I'm currrently working on signalling. Now, I think I've got a grasp of the basics, and perhaps a bit more, but here is the situation I'm puzzeling over. I jave a four track main line with a shed, goods yard, and station bay to the left outside the main line. To the right, inside the main line there is a single track branch line. A line crosses from the shed area to the branch line with diamond crossings over the inner fast lines and scissor junctions on the two outer slow lines. Anyway, my uncertainty concerns the signalling from the shed complex onto the main line.
As we all know, on bracket or split junction signals the taller doll is for the major route. The signal controling the junction from the shed will have two dolls. But which should be short and which should be tall? The one controling the main line is the obvious choice for a tall doll, but for my conditions, most of the traffic will be sent down the branch line, so perhaps that is the major route. Alternatiively, both routes might be considered to be equally important, in which case the two dolls would be of equal height (my currently preferred option). I'm wondering whether there is a definitive answer when it comes to main lines and branch lines (as opposed to a splitting secondary route for example, where I think two dolls of equal height would be fine).

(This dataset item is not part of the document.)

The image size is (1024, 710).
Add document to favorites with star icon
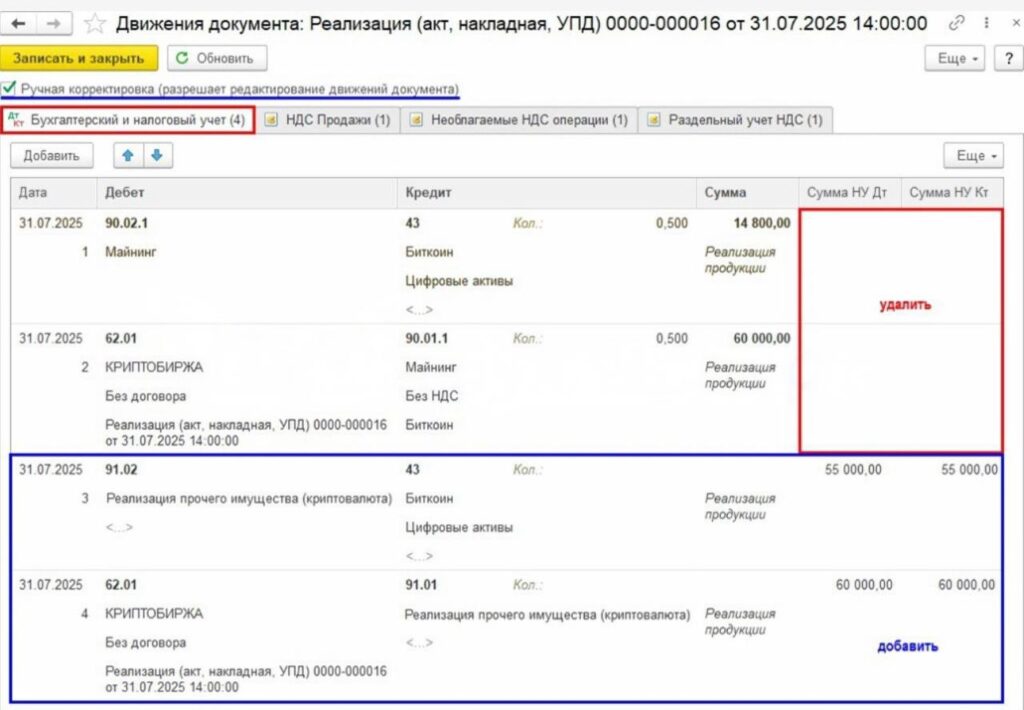(95, 23)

Arguably, each of the 3 routes from the shed complex should receive its own junctions signal, but as all three are in clear sight of the main line junction, I thought I could use a single junction signal, and then ground signals for the routes up to that point. Seems reasonable, but I'm not sure whether it is proptypical.
Also, I remain a little uncertain about the difference between using split and bracket signals at junctions. I'm thinking it probably has more to do with local conditions, traditions and railways companies rather than anything of operational significance.